= EXERCISE OBJECTIVE =
Reproduce the data from the line containing "Given: Click Reset View (視圖重設) cube icon" through the end of the data, substituting "arrow" for "chevron" and leaving everything else unchanged.

= TASK DATA =
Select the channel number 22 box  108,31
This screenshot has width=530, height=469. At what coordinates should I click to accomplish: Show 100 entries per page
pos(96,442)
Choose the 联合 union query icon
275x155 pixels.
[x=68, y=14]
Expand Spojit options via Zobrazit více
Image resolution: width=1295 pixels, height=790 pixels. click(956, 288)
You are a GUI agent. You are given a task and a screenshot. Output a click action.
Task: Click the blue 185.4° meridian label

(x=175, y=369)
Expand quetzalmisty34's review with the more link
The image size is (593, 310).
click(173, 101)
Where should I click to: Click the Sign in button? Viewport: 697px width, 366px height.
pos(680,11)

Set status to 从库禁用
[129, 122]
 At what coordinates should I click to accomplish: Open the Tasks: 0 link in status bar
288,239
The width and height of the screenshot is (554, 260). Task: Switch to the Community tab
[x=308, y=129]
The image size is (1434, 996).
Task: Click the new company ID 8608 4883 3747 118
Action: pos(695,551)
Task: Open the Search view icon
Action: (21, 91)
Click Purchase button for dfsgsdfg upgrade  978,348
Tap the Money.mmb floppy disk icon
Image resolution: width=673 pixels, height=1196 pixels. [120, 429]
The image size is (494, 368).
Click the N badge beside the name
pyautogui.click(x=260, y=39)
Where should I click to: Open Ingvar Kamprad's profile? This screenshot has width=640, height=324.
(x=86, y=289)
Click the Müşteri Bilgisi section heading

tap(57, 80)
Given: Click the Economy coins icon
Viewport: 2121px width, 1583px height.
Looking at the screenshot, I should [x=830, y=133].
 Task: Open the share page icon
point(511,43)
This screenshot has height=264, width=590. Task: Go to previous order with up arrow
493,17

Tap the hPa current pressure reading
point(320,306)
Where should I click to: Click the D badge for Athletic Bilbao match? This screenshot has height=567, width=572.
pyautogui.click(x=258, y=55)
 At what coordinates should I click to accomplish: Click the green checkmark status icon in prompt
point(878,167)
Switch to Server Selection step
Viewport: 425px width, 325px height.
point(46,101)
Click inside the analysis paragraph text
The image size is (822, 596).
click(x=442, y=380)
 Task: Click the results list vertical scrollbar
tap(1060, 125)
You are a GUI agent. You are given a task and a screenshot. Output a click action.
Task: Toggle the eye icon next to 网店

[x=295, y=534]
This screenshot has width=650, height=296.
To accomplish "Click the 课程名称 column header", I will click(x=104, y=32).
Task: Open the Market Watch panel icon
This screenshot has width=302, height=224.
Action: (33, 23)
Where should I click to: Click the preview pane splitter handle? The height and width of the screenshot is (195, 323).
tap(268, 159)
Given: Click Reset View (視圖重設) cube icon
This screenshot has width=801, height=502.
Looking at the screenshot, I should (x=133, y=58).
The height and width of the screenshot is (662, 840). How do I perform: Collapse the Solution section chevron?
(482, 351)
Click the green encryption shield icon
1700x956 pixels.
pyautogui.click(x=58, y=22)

= REPLY =
Given: Click Reset View (視圖重設) cube icon
This screenshot has width=801, height=502.
Looking at the screenshot, I should (x=133, y=58).
The height and width of the screenshot is (662, 840). How do I perform: Collapse the Solution section arrow?
(482, 351)
Click the green encryption shield icon
1700x956 pixels.
pyautogui.click(x=58, y=22)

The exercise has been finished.